◆ **DATA ENTRIES**
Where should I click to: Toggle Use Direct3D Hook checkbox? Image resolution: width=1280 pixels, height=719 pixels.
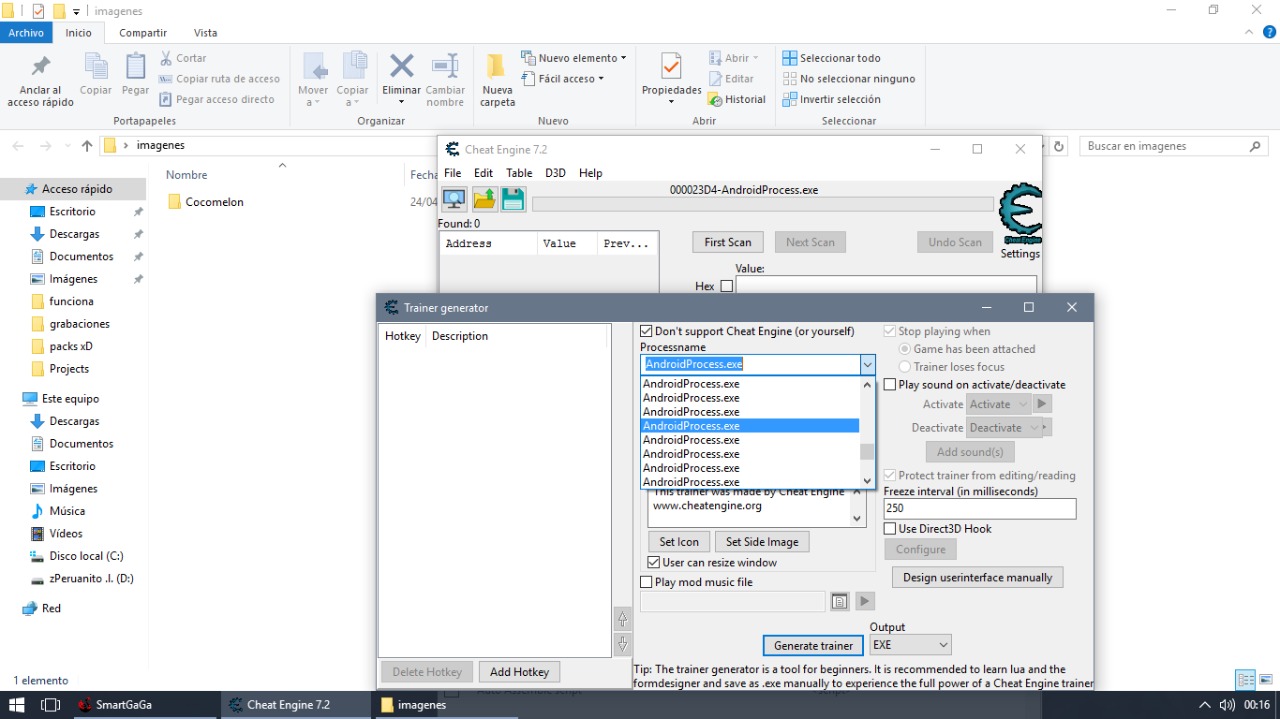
==
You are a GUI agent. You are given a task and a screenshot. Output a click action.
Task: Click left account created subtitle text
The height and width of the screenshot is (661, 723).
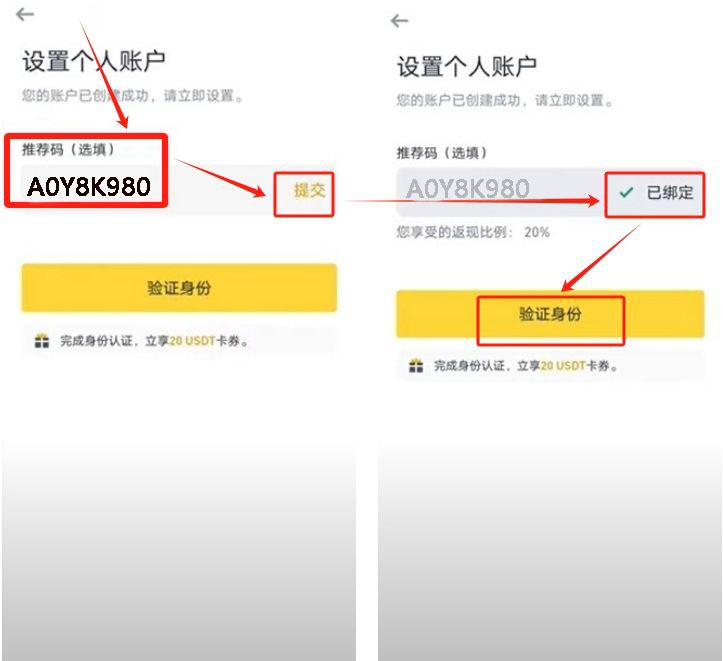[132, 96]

◆ **TO BE DONE**
Which lines in the records above contain the string "width", with case counting? Copy each of those lines.

◆ **COMPLETE ANSWER**
Where should I click to: Toggle Use Direct3D Hook checkbox? Image resolution: width=1280 pixels, height=719 pixels.
The height and width of the screenshot is (661, 723).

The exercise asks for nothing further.